EXERCISE BRIEF =>
Reproduce, word for word, the part of the listing that begins at the line containing "This screenshot has height=572, width=748." and ends after the line containing "pos(155,55)".

PROVIDED RECORDS =>

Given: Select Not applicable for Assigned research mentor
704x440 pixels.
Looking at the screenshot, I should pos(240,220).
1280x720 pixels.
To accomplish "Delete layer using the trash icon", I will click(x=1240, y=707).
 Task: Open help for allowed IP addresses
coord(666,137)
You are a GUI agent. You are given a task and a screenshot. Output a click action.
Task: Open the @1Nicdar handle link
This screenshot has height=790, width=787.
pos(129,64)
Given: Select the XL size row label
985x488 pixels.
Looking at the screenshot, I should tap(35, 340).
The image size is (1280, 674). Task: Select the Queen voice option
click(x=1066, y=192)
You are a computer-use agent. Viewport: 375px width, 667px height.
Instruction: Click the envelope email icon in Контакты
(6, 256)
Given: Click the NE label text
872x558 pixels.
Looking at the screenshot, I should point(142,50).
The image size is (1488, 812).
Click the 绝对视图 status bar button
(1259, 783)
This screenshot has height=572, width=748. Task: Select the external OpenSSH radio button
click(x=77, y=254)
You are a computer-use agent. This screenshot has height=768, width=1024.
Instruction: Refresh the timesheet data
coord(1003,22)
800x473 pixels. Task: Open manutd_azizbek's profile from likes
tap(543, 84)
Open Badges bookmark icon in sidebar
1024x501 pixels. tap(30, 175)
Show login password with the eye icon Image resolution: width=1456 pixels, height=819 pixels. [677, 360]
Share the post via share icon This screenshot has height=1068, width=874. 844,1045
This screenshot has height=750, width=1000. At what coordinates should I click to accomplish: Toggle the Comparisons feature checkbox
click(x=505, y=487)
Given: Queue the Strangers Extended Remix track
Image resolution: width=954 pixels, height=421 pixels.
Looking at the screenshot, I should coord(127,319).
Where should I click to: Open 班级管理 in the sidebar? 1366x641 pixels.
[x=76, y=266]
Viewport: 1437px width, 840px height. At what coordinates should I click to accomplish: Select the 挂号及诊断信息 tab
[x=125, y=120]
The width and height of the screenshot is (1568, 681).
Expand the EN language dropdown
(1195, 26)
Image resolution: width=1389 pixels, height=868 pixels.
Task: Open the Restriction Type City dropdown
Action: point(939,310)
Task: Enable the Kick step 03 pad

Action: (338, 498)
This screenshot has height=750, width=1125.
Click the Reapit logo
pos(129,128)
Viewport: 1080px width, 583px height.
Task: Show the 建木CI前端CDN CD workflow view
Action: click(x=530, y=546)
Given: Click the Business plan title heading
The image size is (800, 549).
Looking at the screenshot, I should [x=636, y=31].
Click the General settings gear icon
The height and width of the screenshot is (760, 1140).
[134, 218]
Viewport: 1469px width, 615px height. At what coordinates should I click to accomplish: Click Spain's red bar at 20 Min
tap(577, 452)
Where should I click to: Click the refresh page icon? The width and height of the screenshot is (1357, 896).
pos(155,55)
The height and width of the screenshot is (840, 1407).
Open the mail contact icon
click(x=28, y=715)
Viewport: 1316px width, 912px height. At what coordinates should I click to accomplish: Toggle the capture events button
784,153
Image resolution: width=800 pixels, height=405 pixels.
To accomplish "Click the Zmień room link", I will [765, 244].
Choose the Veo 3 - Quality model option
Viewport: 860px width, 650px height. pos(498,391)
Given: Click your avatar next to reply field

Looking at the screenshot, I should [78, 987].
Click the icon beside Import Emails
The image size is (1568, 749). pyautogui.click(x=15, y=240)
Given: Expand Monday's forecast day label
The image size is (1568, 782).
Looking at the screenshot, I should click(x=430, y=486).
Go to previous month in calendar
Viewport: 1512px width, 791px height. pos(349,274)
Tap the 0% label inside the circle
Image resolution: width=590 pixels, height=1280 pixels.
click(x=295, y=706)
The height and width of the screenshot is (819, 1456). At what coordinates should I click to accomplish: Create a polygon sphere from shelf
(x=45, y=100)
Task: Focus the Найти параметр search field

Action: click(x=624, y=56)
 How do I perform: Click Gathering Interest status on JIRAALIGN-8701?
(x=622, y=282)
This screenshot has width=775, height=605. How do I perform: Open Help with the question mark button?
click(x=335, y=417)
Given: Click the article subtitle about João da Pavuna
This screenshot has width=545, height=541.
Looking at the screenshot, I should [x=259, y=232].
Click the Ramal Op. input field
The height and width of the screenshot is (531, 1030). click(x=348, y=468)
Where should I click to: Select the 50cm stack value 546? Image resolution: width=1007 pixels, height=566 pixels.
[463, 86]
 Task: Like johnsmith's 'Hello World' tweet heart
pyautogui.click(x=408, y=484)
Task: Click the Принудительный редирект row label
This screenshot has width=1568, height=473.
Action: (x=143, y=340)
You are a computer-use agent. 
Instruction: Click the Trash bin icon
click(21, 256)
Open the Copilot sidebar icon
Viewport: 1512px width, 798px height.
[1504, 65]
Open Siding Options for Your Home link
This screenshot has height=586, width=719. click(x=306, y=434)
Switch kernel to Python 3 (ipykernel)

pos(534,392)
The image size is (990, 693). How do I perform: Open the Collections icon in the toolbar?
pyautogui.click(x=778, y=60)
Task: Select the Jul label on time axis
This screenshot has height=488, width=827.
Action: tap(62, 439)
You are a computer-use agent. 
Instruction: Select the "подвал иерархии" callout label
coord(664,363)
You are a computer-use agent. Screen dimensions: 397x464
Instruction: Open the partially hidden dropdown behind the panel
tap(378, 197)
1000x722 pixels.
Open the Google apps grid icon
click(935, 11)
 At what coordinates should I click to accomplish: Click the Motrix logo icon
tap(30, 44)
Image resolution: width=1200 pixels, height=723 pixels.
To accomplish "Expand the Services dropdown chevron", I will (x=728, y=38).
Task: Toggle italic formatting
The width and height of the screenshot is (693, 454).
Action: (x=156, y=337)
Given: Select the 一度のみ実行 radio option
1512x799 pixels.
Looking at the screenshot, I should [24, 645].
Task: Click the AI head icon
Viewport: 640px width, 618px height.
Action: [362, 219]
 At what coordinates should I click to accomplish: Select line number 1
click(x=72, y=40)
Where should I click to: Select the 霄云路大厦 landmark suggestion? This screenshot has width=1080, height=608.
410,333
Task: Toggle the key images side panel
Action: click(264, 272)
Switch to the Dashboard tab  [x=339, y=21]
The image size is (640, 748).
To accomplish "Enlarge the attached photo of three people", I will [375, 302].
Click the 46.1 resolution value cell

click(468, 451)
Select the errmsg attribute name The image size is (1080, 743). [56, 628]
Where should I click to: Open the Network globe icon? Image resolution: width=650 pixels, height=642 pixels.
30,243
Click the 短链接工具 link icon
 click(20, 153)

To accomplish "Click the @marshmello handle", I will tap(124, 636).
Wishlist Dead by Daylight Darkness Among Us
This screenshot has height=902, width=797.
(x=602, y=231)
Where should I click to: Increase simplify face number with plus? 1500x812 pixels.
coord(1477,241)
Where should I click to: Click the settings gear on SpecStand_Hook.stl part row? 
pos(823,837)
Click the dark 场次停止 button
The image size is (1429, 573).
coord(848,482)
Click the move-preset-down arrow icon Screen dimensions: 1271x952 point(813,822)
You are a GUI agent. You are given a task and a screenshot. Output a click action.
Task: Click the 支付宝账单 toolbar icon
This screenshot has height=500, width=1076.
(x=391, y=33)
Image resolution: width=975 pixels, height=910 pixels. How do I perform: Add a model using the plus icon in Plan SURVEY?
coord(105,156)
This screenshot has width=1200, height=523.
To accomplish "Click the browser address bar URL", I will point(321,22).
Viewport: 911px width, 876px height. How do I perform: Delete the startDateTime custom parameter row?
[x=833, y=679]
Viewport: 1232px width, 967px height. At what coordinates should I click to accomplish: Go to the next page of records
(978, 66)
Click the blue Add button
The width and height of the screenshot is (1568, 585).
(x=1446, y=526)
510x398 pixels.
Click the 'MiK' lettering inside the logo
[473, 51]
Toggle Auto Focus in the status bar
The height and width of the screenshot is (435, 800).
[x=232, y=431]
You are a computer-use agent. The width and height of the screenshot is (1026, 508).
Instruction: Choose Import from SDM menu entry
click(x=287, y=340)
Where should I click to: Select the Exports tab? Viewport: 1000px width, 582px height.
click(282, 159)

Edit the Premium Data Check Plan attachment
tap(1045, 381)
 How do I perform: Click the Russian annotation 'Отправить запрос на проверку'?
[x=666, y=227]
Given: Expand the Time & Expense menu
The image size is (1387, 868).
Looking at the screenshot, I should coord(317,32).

WRITTEN SOLUTION =>
This screenshot has height=572, width=748. Task: Select the external OpenSSH radio button
click(x=77, y=254)
You are a computer-use agent. This screenshot has height=768, width=1024.
Instruction: Refresh the timesheet data
coord(1003,22)
800x473 pixels. Task: Open manutd_azizbek's profile from likes
tap(543, 84)
Open Badges bookmark icon in sidebar
1024x501 pixels. tap(30, 175)
Show login password with the eye icon Image resolution: width=1456 pixels, height=819 pixels. [677, 360]
Share the post via share icon This screenshot has height=1068, width=874. 844,1045
This screenshot has height=750, width=1000. At what coordinates should I click to accomplish: Toggle the Comparisons feature checkbox
click(x=505, y=487)
Given: Queue the Strangers Extended Remix track
Image resolution: width=954 pixels, height=421 pixels.
Looking at the screenshot, I should coord(127,319).
Where should I click to: Open 班级管理 in the sidebar? 1366x641 pixels.
[x=76, y=266]
Viewport: 1437px width, 840px height. At what coordinates should I click to accomplish: Select the 挂号及诊断信息 tab
[x=125, y=120]
The width and height of the screenshot is (1568, 681).
Expand the EN language dropdown
(1195, 26)
Image resolution: width=1389 pixels, height=868 pixels.
Task: Open the Restriction Type City dropdown
Action: point(939,310)
Task: Enable the Kick step 03 pad

Action: (338, 498)
This screenshot has height=750, width=1125.
Click the Reapit logo
pos(129,128)
Viewport: 1080px width, 583px height.
Task: Show the 建木CI前端CDN CD workflow view
Action: click(x=530, y=546)
Given: Click the Business plan title heading
The image size is (800, 549).
Looking at the screenshot, I should [x=636, y=31].
Click the General settings gear icon
The height and width of the screenshot is (760, 1140).
[134, 218]
Viewport: 1469px width, 615px height. At what coordinates should I click to accomplish: Click Spain's red bar at 20 Min
tap(577, 452)
Where should I click to: Click the refresh page icon? The width and height of the screenshot is (1357, 896).
pos(155,55)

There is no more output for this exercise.